BRIEF: Give back all of the records exactly.
-- -- --
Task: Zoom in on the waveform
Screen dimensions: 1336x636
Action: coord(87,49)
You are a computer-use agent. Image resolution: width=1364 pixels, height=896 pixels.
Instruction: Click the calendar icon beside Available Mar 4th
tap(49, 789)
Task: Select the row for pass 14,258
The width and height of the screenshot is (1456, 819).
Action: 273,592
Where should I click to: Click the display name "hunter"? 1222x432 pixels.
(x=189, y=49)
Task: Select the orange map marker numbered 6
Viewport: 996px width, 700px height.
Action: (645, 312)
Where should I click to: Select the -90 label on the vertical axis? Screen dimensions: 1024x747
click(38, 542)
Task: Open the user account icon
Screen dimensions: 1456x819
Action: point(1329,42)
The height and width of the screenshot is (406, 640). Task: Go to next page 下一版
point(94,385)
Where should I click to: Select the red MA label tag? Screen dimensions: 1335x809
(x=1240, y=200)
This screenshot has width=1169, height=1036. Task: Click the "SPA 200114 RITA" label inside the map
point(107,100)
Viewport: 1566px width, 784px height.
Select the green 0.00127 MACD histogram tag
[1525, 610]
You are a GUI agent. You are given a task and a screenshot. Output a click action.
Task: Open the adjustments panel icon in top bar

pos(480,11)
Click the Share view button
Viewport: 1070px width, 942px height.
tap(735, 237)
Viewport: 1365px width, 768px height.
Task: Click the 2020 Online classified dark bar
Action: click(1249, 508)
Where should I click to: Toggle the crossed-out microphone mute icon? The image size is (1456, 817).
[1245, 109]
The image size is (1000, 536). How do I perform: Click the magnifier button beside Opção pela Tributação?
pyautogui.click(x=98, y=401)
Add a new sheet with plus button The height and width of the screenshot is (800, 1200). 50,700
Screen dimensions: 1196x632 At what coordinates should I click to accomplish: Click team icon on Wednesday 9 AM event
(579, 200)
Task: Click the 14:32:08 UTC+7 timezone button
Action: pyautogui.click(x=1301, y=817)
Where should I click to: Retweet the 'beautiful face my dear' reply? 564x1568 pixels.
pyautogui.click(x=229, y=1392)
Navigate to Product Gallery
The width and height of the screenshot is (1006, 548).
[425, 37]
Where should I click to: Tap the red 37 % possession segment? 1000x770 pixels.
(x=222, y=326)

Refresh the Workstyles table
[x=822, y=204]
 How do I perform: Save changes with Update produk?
-- -- --
EXERCISE RESPONSE:
Task: Zoom in on the waveform
Screen dimensions: 1336x636
Action: coord(87,49)
You are a computer-use agent. Image resolution: width=1364 pixels, height=896 pixels.
Instruction: Click the calendar icon beside Available Mar 4th
tap(49, 789)
Task: Select the row for pass 14,258
The width and height of the screenshot is (1456, 819).
Action: 273,592
Where should I click to: Click the display name "hunter"? 1222x432 pixels.
(x=189, y=49)
Task: Select the orange map marker numbered 6
Viewport: 996px width, 700px height.
Action: (645, 312)
Where should I click to: Select the -90 label on the vertical axis? Screen dimensions: 1024x747
click(38, 542)
Task: Open the user account icon
Screen dimensions: 1456x819
Action: point(1329,42)
The height and width of the screenshot is (406, 640). Task: Go to next page 下一版
point(94,385)
Where should I click to: Select the red MA label tag? Screen dimensions: 1335x809
(x=1240, y=200)
This screenshot has width=1169, height=1036. Task: Click the "SPA 200114 RITA" label inside the map
point(107,100)
Viewport: 1566px width, 784px height.
Select the green 0.00127 MACD histogram tag
[1525, 610]
You are a GUI agent. You are given a task and a screenshot. Output a click action.
Task: Open the adjustments panel icon in top bar

pos(480,11)
Click the Share view button
Viewport: 1070px width, 942px height.
tap(735, 237)
Viewport: 1365px width, 768px height.
Task: Click the 2020 Online classified dark bar
Action: click(1249, 508)
Where should I click to: Toggle the crossed-out microphone mute icon? The image size is (1456, 817).
[1245, 109]
The image size is (1000, 536). How do I perform: Click the magnifier button beside Opção pela Tributação?
pyautogui.click(x=98, y=401)
Add a new sheet with plus button The height and width of the screenshot is (800, 1200). 50,700
Screen dimensions: 1196x632 At what coordinates should I click to accomplish: Click team icon on Wednesday 9 AM event
(579, 200)
Task: Click the 14:32:08 UTC+7 timezone button
Action: pyautogui.click(x=1301, y=817)
Where should I click to: Retweet the 'beautiful face my dear' reply? 564x1568 pixels.
pyautogui.click(x=229, y=1392)
Navigate to Product Gallery
The width and height of the screenshot is (1006, 548).
[425, 37]
Where should I click to: Tap the red 37 % possession segment? 1000x770 pixels.
(x=222, y=326)

Refresh the Workstyles table
[x=822, y=204]
 How do I perform: Save changes with Update produk?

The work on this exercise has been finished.